== WHAT IS EXPECTED ==
Transcribe the lines below exactly, beginning with the line that holds "This screenshot has height=115, width=170." and ending with the final line, both included. Pictures are to be left out.

== DATASET EXCERPTS ==
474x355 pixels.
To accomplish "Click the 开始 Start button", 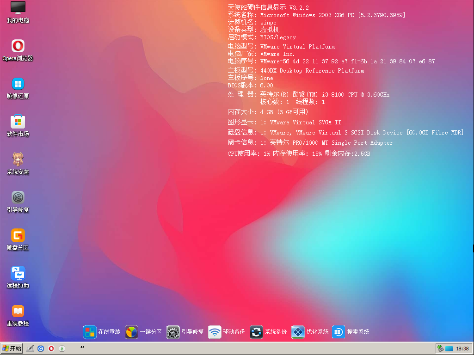I will click(11, 348).
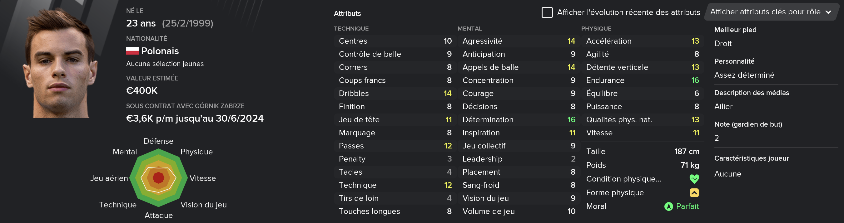The height and width of the screenshot is (223, 844).
Task: Click the €400K estimated value
Action: click(142, 91)
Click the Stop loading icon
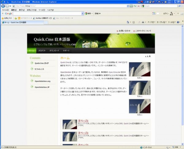 point(139,6)
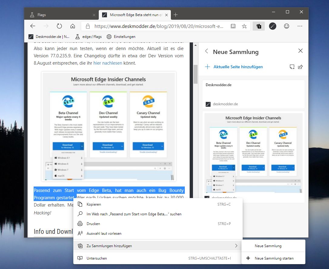Close the Neue Sammlung pane
Screen dimensions: 329x269
coord(300,51)
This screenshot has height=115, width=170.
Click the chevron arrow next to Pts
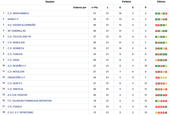[92, 7]
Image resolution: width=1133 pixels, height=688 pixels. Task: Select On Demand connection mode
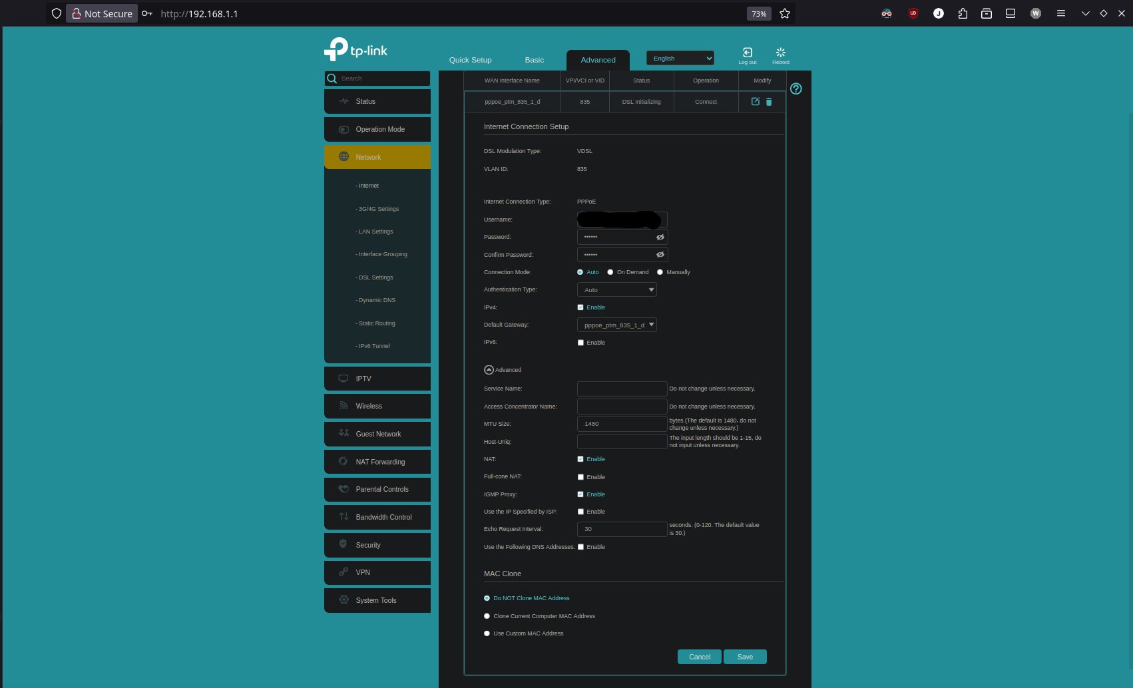610,272
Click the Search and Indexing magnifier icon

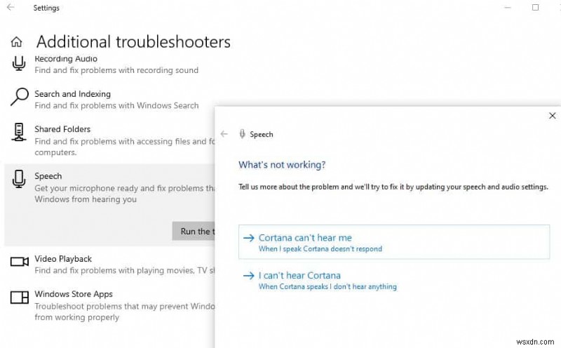click(x=19, y=98)
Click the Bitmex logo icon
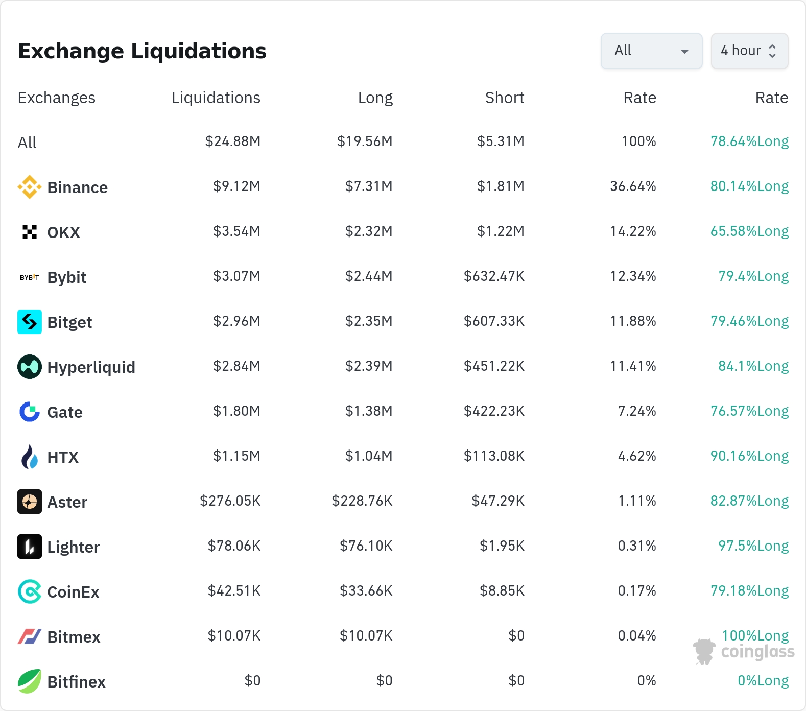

== ANSWER BOX ==
This screenshot has height=115, width=170.
Click the chevron arrow next to Pts
[92, 7]
Image resolution: width=1133 pixels, height=688 pixels. Task: Select On Demand connection mode
610,272
Click the Search and Indexing magnifier icon

click(x=19, y=98)
Click the Bitmex logo icon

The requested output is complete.